Vietnamese Environmental Group Seeks to Monitor Formosa Payout Process

Radio Free Asia, April 5, 2017

An independent environmental group called on the Vietnamese government on Wednesday to allow it to participate in monitoring the payment of compensation to those affected by the Formosa environmental disaster.

Representatives from Green Trees filed a dossier with Vietnam’s Ministry of Finance, requesting that the group be able to scrutinize payments to people in four central coastal provinces who lost their livelihoods in the fishing and tourism industries following a toxic chemical spill last April by Taiwan-owned Formosa steel plant.

“Today I handed over the document calling for compensation for the victims in the central provinces,” said Green Trees member Dang Vu Luong. “I also want all civil society groups to be able to participate in the monitoring of state stipulations regarding the payouts.”

The report emerged as Vietnamese officials were quoted by their state media on Wednesday as saying that Formosa has been declared fit to launch operations on a trial basis.

Following an inspection of the five-year-old plant in Ha Tinh province, officials from the environment ministry said the site would be allowed to open pending approval from Hanoi, Vietnam Television quoted senior environment official Hoang Van Thuc as saying, according to Agence France-Presse.

Luong said it is necessary for civil society groups to be involved in the payment monitoring process because of several contradictory reports by different sources—victims of the spill themselves and state-run television—about the compensation and settlement of the environment disaster.

“We are citizens so we want accurate information for everyone,” he said.

The dossier concerns authorities in the natural resources and environment, finance, agriculture and rural development ministries, as well as the people’s committees of the four affected central coastal provinces.

Green Trees cited Articles 2 and 28 of Vietnam’s 2013 Constitution as the legal basis for its filing of the dossier.

Article 2 stipulates that all state powers belong to the Vietnamese people, while Article 28 says citizens have the right to participate in the administration of the state and management of society and to take part in discussions and recommendations to state bodies on the issues concerning communities, regions and the country.

Green Trees expects the government to listen and provide favorable conditions for the monitoring work, Luong said.

“Through this work we would want to remind everybody of the right to participation in state work,” he said.

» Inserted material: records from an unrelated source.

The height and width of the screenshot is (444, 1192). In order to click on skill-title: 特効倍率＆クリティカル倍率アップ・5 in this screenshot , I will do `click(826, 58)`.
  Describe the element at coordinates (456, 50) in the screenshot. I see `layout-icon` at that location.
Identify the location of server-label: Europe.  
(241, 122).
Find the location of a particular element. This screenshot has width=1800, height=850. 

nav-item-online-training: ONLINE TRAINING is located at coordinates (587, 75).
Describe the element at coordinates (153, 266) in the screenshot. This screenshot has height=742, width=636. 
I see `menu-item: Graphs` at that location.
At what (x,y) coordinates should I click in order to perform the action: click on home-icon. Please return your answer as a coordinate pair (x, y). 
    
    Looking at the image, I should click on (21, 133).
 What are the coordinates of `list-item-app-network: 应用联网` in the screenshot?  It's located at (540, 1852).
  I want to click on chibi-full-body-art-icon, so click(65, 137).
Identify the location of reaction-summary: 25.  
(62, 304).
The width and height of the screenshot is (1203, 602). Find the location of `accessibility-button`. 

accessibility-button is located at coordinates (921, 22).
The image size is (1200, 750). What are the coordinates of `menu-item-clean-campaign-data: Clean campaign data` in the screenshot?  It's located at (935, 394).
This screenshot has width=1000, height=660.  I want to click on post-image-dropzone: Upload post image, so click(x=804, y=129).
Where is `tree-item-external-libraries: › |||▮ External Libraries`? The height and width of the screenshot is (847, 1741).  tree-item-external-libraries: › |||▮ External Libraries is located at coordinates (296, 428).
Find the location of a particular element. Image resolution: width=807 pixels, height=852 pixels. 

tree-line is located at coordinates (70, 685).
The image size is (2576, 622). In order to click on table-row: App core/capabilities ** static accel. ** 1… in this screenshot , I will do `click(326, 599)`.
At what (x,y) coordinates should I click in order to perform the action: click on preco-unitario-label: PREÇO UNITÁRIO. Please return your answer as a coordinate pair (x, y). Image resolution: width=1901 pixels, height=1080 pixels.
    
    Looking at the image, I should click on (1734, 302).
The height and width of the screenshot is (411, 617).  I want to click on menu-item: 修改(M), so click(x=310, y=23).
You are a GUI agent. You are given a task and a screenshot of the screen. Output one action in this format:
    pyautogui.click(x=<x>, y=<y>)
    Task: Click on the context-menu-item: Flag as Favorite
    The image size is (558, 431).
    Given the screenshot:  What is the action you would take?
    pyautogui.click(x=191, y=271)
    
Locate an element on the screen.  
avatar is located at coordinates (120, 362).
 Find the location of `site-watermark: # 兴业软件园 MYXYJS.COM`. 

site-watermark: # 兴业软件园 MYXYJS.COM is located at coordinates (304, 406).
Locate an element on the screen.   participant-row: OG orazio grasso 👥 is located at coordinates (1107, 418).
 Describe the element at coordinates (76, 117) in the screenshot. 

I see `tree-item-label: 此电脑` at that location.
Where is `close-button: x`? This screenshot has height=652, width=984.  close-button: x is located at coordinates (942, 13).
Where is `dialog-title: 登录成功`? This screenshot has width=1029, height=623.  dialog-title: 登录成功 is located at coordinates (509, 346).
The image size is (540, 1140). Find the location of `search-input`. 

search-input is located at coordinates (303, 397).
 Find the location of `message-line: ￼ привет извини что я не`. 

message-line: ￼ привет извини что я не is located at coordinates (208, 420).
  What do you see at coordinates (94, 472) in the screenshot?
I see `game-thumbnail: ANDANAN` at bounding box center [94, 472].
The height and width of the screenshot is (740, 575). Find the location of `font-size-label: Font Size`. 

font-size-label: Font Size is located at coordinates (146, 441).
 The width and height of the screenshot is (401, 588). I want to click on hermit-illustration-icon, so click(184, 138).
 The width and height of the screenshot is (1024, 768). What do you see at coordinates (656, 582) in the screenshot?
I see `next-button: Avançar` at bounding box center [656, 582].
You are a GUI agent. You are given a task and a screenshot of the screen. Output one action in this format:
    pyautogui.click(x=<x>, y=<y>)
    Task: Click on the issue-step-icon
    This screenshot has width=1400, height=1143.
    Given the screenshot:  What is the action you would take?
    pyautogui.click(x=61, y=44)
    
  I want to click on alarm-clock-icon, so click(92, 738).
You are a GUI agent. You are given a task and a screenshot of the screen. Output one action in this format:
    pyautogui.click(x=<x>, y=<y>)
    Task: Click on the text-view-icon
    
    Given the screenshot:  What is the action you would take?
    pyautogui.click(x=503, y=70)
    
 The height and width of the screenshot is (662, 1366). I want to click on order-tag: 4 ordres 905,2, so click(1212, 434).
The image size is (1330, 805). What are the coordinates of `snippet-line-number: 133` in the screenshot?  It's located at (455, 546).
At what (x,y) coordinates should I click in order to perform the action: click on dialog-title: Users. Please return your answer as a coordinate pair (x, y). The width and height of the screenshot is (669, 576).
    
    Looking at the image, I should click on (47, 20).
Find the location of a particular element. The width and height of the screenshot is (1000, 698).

Stipulations about payouts

The company has voluntarily provided U.S. $500 million to clean up and compensate people affected by the spill, but the government has faced protests over the amount of the settlement and the slow pace of payouts.

On Sept. 29, 2016, Prime Minister Nguyen Xuan Phuc issued a decision detailing stipulations regarding the compensation rates and those who are to receive payouts.

“Since then, according to our assessment based on media news, local people’s thoughts, and our own observations, the compensation process has been slow, and many victims in the affected regions have yet to receive it [payouts],” the dossier says.

“In many regions, local people continue to protest unfair compensation rates,” it says. “In addition, we notice a lot of reflections about discrepancies relating to compensation.”

Green Trees has asked the government, relevant ministries, and local authorities to provide it with all information and documents related to the payout so it we can exercise the right to monitor the compensation process.

“Recently, state media has run news stories that people who live in the central provinces central people are getting bumper [fish] catches and that their lives are back to normal,” said Green Trees member Nguyen Mạnh Cuong.

He noted that a number of protests, however, have broken out over the government’s failure to issue the compensation, including a recent one in the Loc Ha district of Ha Tinh province when hundreds of residents from Thach Banh village stormed the local people’s committee office.

“As an independent civil society group, Green Trees want to join in the monitoring of compensation for victims,” he said.

“Our primary purpose in participating in the monitoring of compensation is to let all people in the country know the state’s policy for victims,” Cuong said. “We also expect other civil society groups to exercise monitoring rights.”

The April spill—Vietnam’s largest environmental disaster to date—killed an estimated 115 tons of fish and left fishermen and tourism industry workers jobless in four central provinces, including Ha Tinh.

Two months later, Taiwan-owned Formosa Plastics Group acknowledged it was responsible for the release of toxic chemicals from its massive steel plant located at the deep-water port in Ha Tinh province’s Ky Anh district.

The Vietnamese government said in a report to the National Assembly in July of that year that the disaster had harmed the livelihoods of more than 200,000 people, including 41,000 fishermen.